In my case, I was apparently saved by a news junkie who’d seen me on TV. When the suspect and a friend appeared at the Courtesy Auto Mall in the Bronx to buy two luxury cars, they had neither the money nor the credit to make the purchases. Explaining that he was an employee at CBS News, the suspect, according to police reports, then returned with his “uncle” Jonathan Turley, who, generous to a criminal fault, promptly signed for both cars. Before the cars were handed over, someone apparently noticed that the last time I was on television, I was neither African-American nor particularly young.
The truth: Crime pays
Police have now charged Alexander Lewis, who is believed to be a former CBS security employee.
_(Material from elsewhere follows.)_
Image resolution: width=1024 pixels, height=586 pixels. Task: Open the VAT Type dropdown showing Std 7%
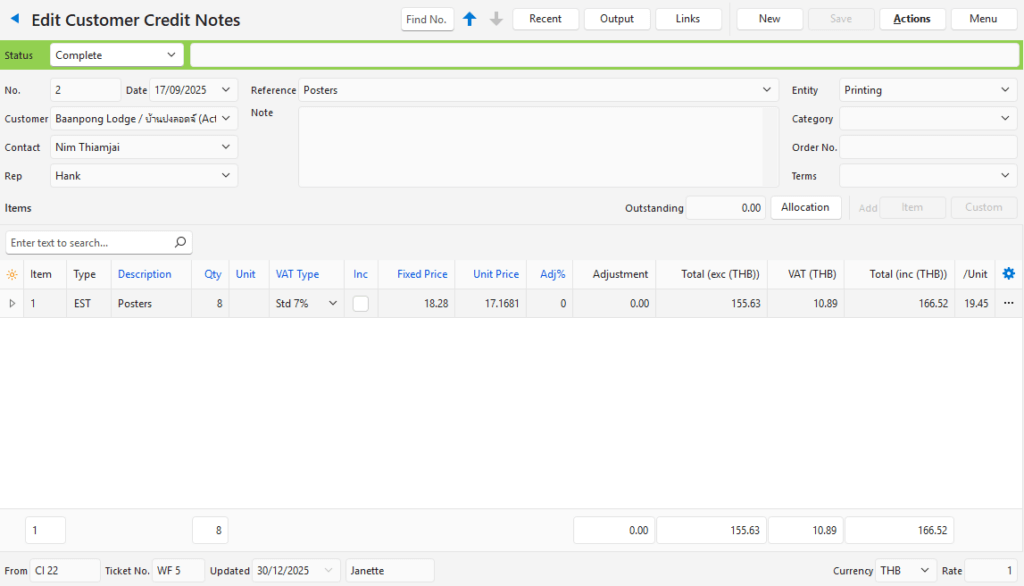tap(332, 303)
He stands accused of stealing my Social Security number when I worked for CBS as its legal analyst during the 2004 presidential election. A second man has been arrested. Police are now hot on the trail of the final suspected culprit, Jonathan Turley himself.
Those who insist that crime never pays have never met an identity thief. Identity theft not only pays, it pays extremely well. This is because the detection rate of identity theft is the lowest of any category of crime. Consider the current rage among identity thieves: phishing.
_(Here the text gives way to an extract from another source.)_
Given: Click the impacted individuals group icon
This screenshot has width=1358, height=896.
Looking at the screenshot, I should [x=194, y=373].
First detected in 1996, phishing involves the use of fraudulent Internet sites that induce unsuspecting consumers to share personal information, which is then sold to identity thieves. More than 57 million people have received phishing e-mails, and these criminals have a return rate of 3%-5% — the same return for legitimate mass mailers.
There is so much profit and so few deterrents that one company openly offers a phishing how-to kit for $270. Indeed, thieves are so bold that they held a conference in Kiev for people interested in breaking into this growth industry.
Last week, after giving the keynote address at the federal conference on identity theft, I was able to speak to government and private experts from around the world. They are not an optimistic lot. Though strides have been made, it’s clear who is winning that war: the identity thieves.
Identity theft costs businesses roughly $50 billion a year in the USA, and consumers lose an additional $5 billion. The true costs, however, are more intangible and profound. There is nothing as precious to most people as their name. When a stranger uses that name for petty crimes, a deep sense of invasion and vulnerability remains.
Those intangible costs were evident when Andrew Brooke of Washington state was recently tracked down for not paying for large amounts of the painkiller Oxycontin. The only problem is that Andrew is 3 weeks old. He was not on this Earth for even a month before he became a crime victim and his name was tainted by fraud.
Holes in the system
Identity thieves are winning because they are playing on the known weaknesses of the system.
• First, turf barriers still exist between law enforcement agencies. It took the 9/11 attacks to dissolve such bureaucratic barriers in the area of intelligence, but identity theft lacks such a defining moment to shock the public to action.
• Second, detectives uniformly complain about a lack of commitment from prosecutors. With an average loss of $700, prosecutors view these cases as small potatoes. By keeping thefts small, these criminals can operate with near impunity. The Bronx, where I went on my car-buying spree, is considered a haven for identity theft.
• Third, citizens lack information on hot spots for identity theft. There is no annual report on the relative prosecution rates of different cities so that voters can hold politicians accountable. For example, Manhattan recently started a task force on identity theft, but this may simply shift activities to softer jurisdictions such as the Bronx.
• Fourth, the greatest source for Social Security numbers remains the government itself. More than 75% of counties include Social Security numbers on public documents, exposing as many as 94% of citizens to identity theft. In addition, states have been gushing with other confidential information on their citizens.
• Finally, there is no international agreement to bar the sale of phishing kits or to coordinate information and enforcement.
With the arrest of the suspects in New York, my own problems with identity theft may be at least temporarily halted.
I may, indeed, be a little bit wiser, but I’m also still monitoring my credit record … and I’m still driving a beat-up green Volvo wagon.
The REAL Jonathan Turley is the Shapiro Professor of Public Interest Law at George Washington University and a member of the USA TODAY board of contributors.